"Ümitvar olunuz, şu istikbal inkılâbı içinde en yüksek gür sada İslâm'ın sadası olacaktır."

Piyasalar

Akitlerde faiz caiz mi?

Nuri Mannas
18 Şubat 2025, Salı
Bugünkü hukuk düzeni faizi iki ana periyot için ayrı ayrı düzenleyip serbest bırakmakta ya da sınırlandırmaktadır: Sözleşme dönemi ve gecikme dönemi.

Sözleşme dönemi faizine anapara faizi ya da kapital faizi de denir. (Bu faizin nakit sermayenin faiz getirisi olduğu nazara alındığında “kapital/sermaye faizi” adı daha uygun gibidir.) Borçlunun para borcunu geç ifa etmesi halinde alacaklının hukuken borçludan ödemesini isteyebileceği faize ise temerrüt faizi denmektedir. 

Kapital faizi hangi akitte olur?

Akitlerden birinde (tüketim ödüncünde) faiz bilinen her anlamıyla faizdir. 

Ödünç akdinde, bir sene sonra verdiğinin benzerini meselâ 110 olarak geri almak üzere bugün 100 birim şey veren kişi borçludan yüzde on faiz almayı ve borçlu da vermeyi kararlaştırmış demektir.
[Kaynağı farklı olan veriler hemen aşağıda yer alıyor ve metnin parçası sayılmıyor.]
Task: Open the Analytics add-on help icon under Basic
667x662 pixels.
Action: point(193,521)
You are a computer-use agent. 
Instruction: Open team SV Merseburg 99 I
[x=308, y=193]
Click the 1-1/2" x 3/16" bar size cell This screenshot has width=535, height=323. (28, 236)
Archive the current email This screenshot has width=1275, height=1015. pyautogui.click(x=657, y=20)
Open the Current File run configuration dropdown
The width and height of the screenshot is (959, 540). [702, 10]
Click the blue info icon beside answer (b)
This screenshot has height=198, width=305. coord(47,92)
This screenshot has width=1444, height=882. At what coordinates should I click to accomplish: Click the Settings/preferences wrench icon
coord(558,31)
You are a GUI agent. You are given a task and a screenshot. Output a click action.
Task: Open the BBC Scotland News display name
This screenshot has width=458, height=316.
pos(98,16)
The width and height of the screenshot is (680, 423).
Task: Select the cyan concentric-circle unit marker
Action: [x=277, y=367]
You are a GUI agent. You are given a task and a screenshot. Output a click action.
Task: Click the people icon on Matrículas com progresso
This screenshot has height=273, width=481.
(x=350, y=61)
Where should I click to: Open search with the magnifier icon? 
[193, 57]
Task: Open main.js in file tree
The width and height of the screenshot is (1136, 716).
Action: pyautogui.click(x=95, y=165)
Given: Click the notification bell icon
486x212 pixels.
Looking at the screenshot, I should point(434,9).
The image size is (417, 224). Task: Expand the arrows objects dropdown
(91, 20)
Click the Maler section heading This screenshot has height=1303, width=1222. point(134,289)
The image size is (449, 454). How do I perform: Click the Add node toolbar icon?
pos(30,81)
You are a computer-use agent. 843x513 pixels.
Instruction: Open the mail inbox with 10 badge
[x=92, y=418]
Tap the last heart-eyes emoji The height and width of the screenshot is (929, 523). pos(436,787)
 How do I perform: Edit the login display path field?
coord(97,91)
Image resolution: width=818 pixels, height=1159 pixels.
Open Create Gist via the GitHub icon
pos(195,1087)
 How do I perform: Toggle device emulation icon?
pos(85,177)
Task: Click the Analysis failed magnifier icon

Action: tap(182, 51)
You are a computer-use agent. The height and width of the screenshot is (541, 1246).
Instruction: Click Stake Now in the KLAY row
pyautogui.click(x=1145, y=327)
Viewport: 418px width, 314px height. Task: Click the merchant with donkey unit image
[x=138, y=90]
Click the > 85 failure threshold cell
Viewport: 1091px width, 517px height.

Verenin amacı ticarî riske girmeden sermayeden sermaye (paradan para) kazanmak, alanın amacı da sermaye ihtiyacını karşılamak üzere ödünç aldığı sermayeyi kullanıp vadesi geldiğinde benzeriyle, ama ilâve faiziyle iade etmektir. 

Tüketim ödüncünde; verilen ve geri alınan “benzer” şey, aynı cins nakit para da olsa misliyle iade edilecek mal da olsa (meselâ aynı kalite ve boyda yumurta da olsa) bire bire ilâve edilen her fazlalık faizdir. Dinen hükmü bellidir. 

Ancak günümüzde faizli ödünç akdi hemen hemen daima nakit para ödüncü şeklinde olmaktadır. Zira günümüzde para dışındaki varlıklardan (menkul eşyadan) kullanıldıkça tüketilenler, gelir elde etmek maksadıyla ve tüketim ödüncü ile ödünç verilmemektedir. Yani yüz kilo pirinç verip vade sonunda yüz on kilo denk pirinç olarak geri almak üzere faizli ödünç akdi yapılmamaktadır. Paranın gücü arttığı için mala mal faizi artık unutulmaya yüz tutmuştur. 

Yine uygulamada kullanıldıkça tüketilemeyen varlıklar ya aynen geri alınmak üzere bedelsiz kullandırılmakta (ariyet) ya da bir kira bedeli karşılığında kiraya verilmekte ve bu halde de vakti geldiğinde mislen değil aynen iade alınmaktadır. Malın kirasının faizle ilgisinin olmadığı da açıktır. 

Faiz almak isteyip de alamayanlar

Bir miktar paranın bir yıllığına ve yüzde on faiz şartıyla ödünç verildiğini varsayalım. Verilen paranın değerinin vade sürecinde yüzde on beş düşmesi halinde vade sonunda sadece yüze on fazlalık alan alacaklının “gerçekten fazlalık” yani “reel faiz” elde etmediği ve hatta yüzde beş zarar ettiği açıktır. Parayı bu sürede kendi elinde ve nakit olarak tutsaydı değeri yüzde on beş düşecekti ve zararı yüzde on beş olacaktı. Yüzde on faiz aldığında ise bir “fazlalık” elde etmemekte, sadece zararının yüzde onluk kısmını borçluya yüklemiş olmaktadır. 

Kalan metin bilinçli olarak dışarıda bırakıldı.